In the past year, a biophysicist at Southern University Science and Technology in Shenzhen, China has faced extensive criticism and condemnation after revealing the use of CRISPR technology to make the first gene-edited babies with an induced HIV resistant mutation. The ethical concerns raised with this use of the CRISPR technology to edit germ-line cells are tied into the permanence of such changes on the child.
Although gene editing can be completed in one cell to see the effects, germ-line editing affects every single cell in the body and will change them permanently, including effects on future generations. Another concern from the scientific community is the misuse of such a breakthrough technology. Any germ-line editing comes with a lot of ethical concerns, and using such invasive techniques to treat a manageable disease where those affected can still live a long life is questionable.

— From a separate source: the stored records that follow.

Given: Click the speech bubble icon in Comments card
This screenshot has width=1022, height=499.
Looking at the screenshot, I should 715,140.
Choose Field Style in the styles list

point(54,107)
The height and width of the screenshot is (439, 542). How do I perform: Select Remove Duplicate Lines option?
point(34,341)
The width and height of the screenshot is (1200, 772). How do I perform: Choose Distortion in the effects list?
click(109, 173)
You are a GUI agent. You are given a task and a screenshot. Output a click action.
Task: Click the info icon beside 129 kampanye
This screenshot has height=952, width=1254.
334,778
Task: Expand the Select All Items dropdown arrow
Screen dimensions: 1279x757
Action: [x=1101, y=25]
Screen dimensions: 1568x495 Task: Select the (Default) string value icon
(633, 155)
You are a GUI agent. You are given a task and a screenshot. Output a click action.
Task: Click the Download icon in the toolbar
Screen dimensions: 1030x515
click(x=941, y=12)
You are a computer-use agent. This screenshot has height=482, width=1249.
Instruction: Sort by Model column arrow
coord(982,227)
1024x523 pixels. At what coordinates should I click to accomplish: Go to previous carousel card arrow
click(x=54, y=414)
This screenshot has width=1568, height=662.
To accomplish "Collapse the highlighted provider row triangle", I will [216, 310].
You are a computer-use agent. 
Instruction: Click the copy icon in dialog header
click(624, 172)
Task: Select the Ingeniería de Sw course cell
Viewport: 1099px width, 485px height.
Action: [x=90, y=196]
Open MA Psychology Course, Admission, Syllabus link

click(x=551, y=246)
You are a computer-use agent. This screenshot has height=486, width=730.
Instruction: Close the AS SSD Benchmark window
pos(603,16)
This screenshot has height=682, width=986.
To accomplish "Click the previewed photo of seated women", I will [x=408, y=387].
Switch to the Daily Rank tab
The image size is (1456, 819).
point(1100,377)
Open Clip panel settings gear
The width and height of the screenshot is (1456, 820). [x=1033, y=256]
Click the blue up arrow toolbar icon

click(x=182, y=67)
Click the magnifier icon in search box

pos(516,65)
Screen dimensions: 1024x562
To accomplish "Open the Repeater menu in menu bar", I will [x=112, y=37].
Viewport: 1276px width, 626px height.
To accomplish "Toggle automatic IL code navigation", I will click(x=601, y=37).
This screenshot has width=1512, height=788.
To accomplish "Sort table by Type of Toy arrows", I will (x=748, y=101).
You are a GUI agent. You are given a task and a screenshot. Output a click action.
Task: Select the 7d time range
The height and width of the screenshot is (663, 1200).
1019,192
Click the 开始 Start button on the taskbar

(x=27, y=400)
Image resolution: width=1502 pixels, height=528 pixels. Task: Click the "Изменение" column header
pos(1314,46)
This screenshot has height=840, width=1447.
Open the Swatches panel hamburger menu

The edited gene is called CCR5, and the mutation introduced disables it. The CCR5 gene encodes a protein that allows HIV to enter immune cells where the disease can reprogram the immune system to essentially become invisible and permanent. The gene was edited to mimic a naturally occurring mutation where CCR5 is not functional, but along with some HIV resistance, the mutation also has some nasty side effects.
A study published in Nature showed that people who have two disabled copies of the CCR5 gene are 21% more likely to die before the age of 76 and face increased susceptibility to influenza and West Nile virus.
Concerns of unseen adverse side effects in genetic editing have kept it for the most part away from human testing, as explained by Alcino Silva, a neuroscientist at the University of California in Los Angeles.
“It is foolhardy at this point to go ahead and start mutating genes in humans,” he explained while talking to Nature. “No matter how well-intentioned we may be when we design these genetic manipulations, we simply don’t know enough to be doing this at this time.” Silva’s team have studied some aspects of the CCR5 gene and have shown its linkage to a longer lifespan as well as improved learning abilities in mice.
They have also observed a faster recovery in people who have suffered strokes who lack a functional CCR5 gene. Silva compares the disabling of genes to removing the breaks from a car.
“The car would go a lot faster, but the risk and harm would be higher,” he explains. “Evolution has worked hard to give us the genes we need.”
Our understanding of the genes with important medical applications still has a long way to go before germ-line mutations should even be considered.